According to Adviser Ratings, trustees and industry regulators should be concerned as industry funds’ failure to evolve and engage with the advice profession begins to impact retirement outcomes.

Based on early analysis from Adviser Ratings’ soon-to-be-released 2025 Financial Adviser Landscape Report, dissatisfaction with industry superannuation funds is rife among advisers to such a degree that ProductRex data showed they were “haemorrhaging assets in 2024” from advised clients.

At the same time, platform-based super providers with the highest adviser satisfaction scores reportedly captured significant net inflows totalling more than $16 billion.

According to the firm, the biggest drivers behind advisers’ dissatisfaction with industry funds is the lack of sophisticated tools advisers need to effectively service their clients’ needs, as well as issues with a lack of responsive support or complex client solutions.

Part of this misalignment, according to Adviser Ratings, can be put down to their heritage and how they developed over time.

Where platform providers have built their entire business models around advisers’ needs, industry funds’ foundation was built on workplace relationships, direct member engagement and inertia, with minimal adviser partnership.

Overall, this has put advisers in a position where they need to get clients to make the switch in order to serve them effectively, something that Adviser Ratings suggest should ring some alarm bells for regulators and trustees.

 
 

When funds are failing to deliver on clients’ needs, the firm said it suggests “systemic rather than superficial issues”.

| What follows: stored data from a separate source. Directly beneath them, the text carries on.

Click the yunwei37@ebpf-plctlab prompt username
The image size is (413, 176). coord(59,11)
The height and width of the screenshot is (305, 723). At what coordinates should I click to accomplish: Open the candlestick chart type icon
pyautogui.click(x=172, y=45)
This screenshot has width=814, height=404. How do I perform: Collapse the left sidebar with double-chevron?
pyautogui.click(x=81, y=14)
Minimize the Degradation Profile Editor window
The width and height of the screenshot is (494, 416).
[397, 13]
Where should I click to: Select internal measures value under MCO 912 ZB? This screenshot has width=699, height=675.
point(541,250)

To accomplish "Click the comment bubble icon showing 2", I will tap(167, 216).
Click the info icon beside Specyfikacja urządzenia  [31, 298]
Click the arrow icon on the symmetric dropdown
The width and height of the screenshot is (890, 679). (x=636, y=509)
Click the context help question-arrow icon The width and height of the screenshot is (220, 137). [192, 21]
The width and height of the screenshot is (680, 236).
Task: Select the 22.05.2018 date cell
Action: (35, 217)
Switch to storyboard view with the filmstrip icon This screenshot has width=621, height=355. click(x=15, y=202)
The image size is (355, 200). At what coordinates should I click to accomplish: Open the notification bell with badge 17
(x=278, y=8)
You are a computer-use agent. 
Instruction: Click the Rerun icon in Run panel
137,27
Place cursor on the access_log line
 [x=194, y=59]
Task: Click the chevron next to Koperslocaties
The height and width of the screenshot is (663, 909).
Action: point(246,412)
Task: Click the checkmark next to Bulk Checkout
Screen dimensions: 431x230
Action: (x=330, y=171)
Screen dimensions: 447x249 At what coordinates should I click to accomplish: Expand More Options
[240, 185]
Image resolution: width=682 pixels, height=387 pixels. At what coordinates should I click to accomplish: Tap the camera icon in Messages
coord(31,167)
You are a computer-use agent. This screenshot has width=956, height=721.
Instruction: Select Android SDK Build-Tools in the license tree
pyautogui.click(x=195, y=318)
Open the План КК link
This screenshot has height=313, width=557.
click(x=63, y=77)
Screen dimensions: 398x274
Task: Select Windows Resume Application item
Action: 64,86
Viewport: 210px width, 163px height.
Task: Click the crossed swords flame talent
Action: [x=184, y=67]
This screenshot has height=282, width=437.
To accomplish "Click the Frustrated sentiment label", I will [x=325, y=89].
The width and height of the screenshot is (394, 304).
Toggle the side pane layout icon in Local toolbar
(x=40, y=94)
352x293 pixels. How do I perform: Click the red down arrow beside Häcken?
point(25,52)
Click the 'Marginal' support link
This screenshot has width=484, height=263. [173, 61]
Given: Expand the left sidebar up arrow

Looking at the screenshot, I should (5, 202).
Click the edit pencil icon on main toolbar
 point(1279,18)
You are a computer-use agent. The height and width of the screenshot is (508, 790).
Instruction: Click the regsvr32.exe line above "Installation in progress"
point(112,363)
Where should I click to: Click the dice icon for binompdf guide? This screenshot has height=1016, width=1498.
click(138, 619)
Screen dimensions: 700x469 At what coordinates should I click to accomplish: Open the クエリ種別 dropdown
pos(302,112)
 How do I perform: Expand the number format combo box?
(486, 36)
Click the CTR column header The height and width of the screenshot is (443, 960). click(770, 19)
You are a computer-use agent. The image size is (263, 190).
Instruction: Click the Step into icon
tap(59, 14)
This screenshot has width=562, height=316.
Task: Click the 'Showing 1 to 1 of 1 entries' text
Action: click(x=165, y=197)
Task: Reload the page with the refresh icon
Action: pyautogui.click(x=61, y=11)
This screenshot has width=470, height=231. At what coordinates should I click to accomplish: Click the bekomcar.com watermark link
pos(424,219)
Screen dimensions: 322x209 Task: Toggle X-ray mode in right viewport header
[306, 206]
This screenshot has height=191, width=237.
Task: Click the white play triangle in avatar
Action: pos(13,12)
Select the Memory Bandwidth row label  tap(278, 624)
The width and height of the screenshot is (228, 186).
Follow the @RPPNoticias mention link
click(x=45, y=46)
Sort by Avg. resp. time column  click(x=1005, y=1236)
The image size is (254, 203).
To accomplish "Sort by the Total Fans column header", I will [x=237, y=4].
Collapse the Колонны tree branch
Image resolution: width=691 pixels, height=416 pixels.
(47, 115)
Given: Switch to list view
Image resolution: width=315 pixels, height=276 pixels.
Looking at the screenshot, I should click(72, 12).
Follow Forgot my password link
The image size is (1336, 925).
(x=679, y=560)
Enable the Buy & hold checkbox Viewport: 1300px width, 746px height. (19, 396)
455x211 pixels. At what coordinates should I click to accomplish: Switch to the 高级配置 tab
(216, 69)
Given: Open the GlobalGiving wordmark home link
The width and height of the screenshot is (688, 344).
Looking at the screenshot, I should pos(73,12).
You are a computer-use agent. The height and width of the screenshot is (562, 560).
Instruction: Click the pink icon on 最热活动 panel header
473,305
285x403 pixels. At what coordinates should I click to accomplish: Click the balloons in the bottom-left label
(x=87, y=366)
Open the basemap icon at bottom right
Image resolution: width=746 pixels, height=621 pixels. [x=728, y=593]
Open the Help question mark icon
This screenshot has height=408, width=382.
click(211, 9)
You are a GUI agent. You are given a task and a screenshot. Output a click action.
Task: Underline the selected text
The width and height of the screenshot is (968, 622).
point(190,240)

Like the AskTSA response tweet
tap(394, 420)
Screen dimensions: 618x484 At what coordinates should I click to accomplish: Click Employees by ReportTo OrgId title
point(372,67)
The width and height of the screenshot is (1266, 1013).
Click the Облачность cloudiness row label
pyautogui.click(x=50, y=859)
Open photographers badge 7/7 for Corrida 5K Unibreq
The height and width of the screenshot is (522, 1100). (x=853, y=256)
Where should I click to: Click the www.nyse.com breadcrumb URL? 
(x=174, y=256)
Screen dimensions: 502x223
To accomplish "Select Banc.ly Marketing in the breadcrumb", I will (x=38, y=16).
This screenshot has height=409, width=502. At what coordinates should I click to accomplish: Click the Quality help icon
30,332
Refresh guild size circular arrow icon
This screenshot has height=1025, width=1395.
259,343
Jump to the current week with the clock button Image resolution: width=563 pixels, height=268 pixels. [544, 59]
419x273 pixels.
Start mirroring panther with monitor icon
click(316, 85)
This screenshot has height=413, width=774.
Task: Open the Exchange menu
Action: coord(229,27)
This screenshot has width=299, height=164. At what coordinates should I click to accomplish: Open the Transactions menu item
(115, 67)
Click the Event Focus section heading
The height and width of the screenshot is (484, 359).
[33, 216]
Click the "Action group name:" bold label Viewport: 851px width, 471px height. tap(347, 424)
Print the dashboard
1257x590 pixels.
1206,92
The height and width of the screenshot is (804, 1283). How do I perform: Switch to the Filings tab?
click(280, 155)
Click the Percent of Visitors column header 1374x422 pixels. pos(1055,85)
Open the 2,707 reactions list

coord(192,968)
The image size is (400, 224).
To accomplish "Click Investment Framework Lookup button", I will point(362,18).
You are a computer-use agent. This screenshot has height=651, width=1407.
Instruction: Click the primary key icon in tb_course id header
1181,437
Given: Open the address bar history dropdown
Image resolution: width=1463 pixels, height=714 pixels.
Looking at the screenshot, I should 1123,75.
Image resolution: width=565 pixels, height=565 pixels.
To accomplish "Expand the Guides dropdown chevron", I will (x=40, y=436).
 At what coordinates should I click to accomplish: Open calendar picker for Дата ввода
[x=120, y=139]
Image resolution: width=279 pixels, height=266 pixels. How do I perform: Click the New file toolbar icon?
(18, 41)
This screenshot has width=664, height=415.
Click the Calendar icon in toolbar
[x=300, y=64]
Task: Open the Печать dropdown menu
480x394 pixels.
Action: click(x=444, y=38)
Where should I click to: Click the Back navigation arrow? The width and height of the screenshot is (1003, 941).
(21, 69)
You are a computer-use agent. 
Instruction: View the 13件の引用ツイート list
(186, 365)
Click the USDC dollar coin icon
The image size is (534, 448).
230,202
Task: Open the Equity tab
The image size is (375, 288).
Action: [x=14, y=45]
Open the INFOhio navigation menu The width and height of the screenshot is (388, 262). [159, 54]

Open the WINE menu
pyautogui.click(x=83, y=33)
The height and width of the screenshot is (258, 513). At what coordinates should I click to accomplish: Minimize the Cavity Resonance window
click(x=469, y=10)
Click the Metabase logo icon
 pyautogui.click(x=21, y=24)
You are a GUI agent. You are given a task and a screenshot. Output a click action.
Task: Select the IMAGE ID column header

“This adviser dissatisfaction isn’t merely a business-to-business service issue – it directly impacts member outcomes in ways that should concern ASIC, APRA, and trustee boards,” the firm said.

“When advisers struggle with poor systems, delayed responses or limited functionality, the friction transfers to their clients’ experience and potentially their retirement outcomes.”

Despite this dissatisfaction brewing for some time among advisers, many continued to recommend the funds to clients.

According to Adviser Ratings’ research, around a quarter of financial advisers recommend AustralianSuper to their clients even as the fund also received “profoundly negative satisfaction scores”.

The firm also noted similar findings in regard to Australian Retirement Trust, highlighting that it is not an isolated phenomenon.

“The pattern reveals a concerning reality: advisers are directing client money toward funds they fundamentally don’t trust to deliver quality service,” the firm said.

The question then is why would advisers continue to direct clients into industry funds that are difficult to work with?

The short answer, according to Adviser Ratings, is essentially the complex dynamics of client relationships, market inertia and a misinterpretation of what the code of ethics dictates their advice recommendations should be.

To address the root of these issues, the firm suggested that industry funds need to modernise and embrace technology advances in order to stay competitive, not only in the adviser market, but also among Australians in general as younger generations come to expect greater digital capabilities from their service providers.